Exactly as they appear, reproduce the lines from the one holding "Click the Pro plan" through the last line of the material below.

/---

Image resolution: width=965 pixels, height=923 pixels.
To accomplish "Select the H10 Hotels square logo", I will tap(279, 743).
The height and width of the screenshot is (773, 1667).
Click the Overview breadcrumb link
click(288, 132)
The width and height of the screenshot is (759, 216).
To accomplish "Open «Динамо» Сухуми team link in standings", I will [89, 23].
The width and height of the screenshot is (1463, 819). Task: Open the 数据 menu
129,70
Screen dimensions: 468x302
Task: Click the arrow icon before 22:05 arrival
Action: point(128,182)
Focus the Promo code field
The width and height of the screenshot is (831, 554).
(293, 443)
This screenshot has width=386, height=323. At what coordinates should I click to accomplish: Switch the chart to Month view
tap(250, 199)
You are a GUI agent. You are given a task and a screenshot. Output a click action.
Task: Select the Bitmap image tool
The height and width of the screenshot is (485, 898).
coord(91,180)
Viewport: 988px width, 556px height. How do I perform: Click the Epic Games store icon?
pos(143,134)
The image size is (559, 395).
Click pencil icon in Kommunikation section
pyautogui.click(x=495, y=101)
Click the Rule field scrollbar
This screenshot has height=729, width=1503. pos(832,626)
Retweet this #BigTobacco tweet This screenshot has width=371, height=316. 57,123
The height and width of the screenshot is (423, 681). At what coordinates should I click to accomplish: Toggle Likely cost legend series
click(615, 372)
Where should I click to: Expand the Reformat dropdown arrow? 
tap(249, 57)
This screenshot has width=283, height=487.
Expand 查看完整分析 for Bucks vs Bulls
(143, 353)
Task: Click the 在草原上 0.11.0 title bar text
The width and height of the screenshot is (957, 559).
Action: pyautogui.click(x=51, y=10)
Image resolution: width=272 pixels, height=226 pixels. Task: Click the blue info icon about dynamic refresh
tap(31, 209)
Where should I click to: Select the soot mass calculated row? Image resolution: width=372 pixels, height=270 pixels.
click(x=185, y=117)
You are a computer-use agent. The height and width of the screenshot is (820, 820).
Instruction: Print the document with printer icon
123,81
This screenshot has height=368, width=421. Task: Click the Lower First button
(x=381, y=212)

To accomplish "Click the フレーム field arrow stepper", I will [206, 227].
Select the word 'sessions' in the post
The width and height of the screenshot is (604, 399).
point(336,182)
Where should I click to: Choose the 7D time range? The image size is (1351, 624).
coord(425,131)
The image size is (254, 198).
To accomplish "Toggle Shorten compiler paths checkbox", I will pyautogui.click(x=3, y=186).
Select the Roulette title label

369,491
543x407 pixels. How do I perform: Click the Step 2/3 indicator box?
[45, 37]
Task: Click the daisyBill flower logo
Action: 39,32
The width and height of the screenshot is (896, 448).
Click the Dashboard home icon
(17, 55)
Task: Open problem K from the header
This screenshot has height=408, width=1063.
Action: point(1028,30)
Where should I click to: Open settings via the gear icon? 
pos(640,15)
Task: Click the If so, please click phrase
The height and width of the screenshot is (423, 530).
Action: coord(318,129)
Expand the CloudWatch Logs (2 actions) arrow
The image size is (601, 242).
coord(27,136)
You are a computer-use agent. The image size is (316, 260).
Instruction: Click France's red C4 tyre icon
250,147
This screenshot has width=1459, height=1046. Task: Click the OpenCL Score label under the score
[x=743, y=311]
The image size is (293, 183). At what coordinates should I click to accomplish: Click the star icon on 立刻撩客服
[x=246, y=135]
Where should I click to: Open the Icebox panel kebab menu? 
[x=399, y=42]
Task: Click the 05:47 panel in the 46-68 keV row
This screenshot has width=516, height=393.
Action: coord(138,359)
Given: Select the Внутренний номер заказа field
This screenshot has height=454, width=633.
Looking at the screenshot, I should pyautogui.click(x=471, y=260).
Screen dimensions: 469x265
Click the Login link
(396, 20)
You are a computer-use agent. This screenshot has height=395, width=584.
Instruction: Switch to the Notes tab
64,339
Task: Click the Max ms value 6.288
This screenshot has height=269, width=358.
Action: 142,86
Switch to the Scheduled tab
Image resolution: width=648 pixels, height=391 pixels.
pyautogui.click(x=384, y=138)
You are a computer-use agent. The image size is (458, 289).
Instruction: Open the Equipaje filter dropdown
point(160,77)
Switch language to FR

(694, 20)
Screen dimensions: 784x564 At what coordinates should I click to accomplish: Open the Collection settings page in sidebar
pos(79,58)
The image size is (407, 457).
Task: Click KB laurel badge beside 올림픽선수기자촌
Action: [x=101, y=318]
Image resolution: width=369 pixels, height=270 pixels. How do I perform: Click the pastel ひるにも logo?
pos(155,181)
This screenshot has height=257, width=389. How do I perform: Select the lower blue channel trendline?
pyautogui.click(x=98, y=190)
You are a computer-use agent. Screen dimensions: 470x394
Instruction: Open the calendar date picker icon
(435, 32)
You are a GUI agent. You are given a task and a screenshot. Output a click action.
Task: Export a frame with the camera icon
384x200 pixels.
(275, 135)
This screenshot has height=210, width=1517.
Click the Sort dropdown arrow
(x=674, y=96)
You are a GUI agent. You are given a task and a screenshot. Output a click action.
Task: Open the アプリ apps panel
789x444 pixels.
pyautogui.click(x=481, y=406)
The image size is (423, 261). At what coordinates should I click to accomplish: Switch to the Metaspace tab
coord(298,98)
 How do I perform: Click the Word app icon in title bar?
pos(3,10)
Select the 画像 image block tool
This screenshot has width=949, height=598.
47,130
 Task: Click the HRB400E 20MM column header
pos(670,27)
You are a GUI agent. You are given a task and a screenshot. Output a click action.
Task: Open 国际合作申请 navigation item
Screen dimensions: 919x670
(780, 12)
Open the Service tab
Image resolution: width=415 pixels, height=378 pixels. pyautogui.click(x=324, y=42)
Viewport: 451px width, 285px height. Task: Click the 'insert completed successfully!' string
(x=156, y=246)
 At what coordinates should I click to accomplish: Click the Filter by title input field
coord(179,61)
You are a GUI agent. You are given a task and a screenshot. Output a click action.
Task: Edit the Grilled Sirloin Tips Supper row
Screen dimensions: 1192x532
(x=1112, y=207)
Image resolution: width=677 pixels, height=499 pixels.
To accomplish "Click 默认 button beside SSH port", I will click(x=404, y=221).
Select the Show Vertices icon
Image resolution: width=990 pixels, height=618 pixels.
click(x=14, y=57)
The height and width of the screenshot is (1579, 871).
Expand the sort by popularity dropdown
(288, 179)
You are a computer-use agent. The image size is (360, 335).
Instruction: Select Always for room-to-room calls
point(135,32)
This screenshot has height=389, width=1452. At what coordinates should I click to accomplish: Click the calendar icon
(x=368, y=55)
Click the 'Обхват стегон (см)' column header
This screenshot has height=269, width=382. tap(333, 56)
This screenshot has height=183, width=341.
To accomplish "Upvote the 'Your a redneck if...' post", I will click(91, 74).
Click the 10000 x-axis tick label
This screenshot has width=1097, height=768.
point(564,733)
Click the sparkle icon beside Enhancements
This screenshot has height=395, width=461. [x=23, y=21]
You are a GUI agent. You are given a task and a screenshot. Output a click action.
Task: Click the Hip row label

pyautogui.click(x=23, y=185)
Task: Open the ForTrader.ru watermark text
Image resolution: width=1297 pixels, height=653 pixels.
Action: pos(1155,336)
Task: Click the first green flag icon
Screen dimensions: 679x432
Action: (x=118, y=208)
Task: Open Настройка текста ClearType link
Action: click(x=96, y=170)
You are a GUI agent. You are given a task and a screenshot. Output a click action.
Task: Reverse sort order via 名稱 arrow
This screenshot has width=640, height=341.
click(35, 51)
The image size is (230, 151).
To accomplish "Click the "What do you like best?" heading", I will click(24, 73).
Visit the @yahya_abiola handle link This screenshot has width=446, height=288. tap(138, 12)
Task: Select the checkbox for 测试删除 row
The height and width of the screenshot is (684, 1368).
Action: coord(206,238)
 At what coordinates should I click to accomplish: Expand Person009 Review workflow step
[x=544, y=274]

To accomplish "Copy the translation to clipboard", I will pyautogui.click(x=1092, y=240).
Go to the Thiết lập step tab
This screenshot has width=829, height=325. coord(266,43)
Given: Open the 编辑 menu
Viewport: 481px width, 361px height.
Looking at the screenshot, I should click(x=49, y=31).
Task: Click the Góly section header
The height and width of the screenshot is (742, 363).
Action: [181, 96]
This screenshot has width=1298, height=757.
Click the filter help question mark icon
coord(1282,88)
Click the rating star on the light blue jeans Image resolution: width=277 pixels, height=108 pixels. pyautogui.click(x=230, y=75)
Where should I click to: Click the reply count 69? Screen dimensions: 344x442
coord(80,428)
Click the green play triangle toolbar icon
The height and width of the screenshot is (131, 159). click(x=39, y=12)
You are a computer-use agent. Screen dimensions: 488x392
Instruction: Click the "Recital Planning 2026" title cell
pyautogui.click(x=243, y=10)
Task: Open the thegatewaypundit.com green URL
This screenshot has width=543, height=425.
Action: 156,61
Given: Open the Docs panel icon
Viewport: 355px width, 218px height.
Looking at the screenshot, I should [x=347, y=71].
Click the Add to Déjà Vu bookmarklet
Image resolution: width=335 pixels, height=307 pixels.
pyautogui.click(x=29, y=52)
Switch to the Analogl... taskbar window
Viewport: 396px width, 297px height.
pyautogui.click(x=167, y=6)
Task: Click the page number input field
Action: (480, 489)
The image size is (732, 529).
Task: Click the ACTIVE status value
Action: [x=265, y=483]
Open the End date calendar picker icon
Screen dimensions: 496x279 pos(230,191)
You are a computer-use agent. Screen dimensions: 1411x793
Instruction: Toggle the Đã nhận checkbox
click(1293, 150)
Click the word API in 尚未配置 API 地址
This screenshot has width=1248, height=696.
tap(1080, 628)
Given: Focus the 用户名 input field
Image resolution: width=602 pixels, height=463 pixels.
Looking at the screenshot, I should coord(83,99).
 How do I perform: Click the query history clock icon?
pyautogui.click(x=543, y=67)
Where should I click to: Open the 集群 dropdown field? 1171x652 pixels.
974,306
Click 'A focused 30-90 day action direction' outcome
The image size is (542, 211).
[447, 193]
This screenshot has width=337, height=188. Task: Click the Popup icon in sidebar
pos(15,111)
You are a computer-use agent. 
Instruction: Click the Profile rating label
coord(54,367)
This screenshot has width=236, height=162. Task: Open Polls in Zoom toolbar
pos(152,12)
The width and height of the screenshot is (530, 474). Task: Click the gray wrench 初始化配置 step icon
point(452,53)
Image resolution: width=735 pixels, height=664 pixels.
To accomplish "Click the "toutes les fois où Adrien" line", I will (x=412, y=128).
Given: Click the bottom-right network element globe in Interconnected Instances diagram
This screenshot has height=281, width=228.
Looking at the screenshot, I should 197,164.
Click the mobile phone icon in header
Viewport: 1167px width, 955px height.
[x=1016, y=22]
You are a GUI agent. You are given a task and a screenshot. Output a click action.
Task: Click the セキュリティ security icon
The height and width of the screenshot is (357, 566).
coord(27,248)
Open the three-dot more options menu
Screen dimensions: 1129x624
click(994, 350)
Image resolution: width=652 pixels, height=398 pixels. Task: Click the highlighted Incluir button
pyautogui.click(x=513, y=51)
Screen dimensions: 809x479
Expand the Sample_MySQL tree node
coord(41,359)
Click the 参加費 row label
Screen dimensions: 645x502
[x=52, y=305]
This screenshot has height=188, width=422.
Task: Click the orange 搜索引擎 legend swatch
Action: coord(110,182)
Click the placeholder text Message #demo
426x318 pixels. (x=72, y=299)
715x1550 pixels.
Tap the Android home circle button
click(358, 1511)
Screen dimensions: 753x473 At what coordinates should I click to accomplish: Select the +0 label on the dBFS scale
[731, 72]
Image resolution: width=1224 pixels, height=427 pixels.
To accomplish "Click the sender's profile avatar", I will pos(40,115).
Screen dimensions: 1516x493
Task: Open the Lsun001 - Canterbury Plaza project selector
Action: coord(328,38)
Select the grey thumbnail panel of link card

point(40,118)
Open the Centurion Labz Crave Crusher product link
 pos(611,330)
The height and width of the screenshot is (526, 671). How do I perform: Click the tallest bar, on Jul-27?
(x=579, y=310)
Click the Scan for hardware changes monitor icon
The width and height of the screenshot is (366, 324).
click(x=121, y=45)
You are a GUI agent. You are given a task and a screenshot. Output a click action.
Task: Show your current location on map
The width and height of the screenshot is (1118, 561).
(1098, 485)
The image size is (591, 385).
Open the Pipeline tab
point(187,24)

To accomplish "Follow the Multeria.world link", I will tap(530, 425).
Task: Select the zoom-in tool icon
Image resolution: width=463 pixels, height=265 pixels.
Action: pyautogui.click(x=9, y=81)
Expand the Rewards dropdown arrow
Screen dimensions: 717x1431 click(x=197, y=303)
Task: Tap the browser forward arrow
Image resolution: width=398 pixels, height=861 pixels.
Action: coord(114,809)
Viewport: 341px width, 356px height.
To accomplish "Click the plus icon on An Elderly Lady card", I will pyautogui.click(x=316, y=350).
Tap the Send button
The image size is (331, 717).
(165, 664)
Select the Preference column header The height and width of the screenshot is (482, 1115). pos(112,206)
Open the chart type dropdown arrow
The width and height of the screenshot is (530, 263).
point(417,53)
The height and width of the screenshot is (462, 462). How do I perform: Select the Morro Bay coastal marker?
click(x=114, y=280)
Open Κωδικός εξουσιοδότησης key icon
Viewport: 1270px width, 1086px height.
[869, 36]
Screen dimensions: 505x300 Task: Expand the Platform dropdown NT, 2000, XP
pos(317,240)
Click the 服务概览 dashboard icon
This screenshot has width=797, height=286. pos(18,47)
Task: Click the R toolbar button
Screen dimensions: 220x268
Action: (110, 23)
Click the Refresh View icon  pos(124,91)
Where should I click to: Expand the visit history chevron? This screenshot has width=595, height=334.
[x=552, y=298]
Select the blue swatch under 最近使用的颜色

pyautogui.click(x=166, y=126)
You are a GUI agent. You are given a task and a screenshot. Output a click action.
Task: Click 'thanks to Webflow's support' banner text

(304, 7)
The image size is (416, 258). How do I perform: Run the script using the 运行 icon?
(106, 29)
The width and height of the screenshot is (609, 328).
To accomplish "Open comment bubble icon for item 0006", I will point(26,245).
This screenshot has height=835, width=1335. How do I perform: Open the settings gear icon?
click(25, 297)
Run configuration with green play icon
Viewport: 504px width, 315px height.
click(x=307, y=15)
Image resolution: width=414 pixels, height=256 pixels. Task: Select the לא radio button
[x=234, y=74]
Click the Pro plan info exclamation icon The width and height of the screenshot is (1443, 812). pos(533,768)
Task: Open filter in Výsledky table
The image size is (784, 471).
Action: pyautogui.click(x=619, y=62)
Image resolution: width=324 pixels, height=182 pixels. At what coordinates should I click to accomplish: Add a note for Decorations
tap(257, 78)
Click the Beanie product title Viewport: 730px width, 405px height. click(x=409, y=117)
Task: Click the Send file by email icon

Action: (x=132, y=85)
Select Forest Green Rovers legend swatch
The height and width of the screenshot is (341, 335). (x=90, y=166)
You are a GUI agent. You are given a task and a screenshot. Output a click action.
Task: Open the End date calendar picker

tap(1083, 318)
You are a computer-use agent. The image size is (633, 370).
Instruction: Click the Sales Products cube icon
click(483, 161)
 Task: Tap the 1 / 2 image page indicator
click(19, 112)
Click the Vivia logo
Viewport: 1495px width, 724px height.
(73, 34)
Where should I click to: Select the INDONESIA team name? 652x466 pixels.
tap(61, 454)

\---

• [EXERCISE RESULT]:
Click the Pro plan info exclamation icon The width and height of the screenshot is (1443, 812). pos(533,768)
Task: Open filter in Výsledky table
The image size is (784, 471).
Action: pyautogui.click(x=619, y=62)
Image resolution: width=324 pixels, height=182 pixels. At what coordinates should I click to accomplish: Add a note for Decorations
tap(257, 78)
Click the Beanie product title Viewport: 730px width, 405px height. click(x=409, y=117)
Task: Click the Send file by email icon

Action: (x=132, y=85)
Select Forest Green Rovers legend swatch
The height and width of the screenshot is (341, 335). (x=90, y=166)
You are a GUI agent. You are given a task and a screenshot. Output a click action.
Task: Open the End date calendar picker

tap(1083, 318)
You are a computer-use agent. The image size is (633, 370).
Instruction: Click the Sales Products cube icon
click(483, 161)
 Task: Tap the 1 / 2 image page indicator
click(19, 112)
Click the Vivia logo
Viewport: 1495px width, 724px height.
(73, 34)
Where should I click to: Select the INDONESIA team name? 652x466 pixels.
tap(61, 454)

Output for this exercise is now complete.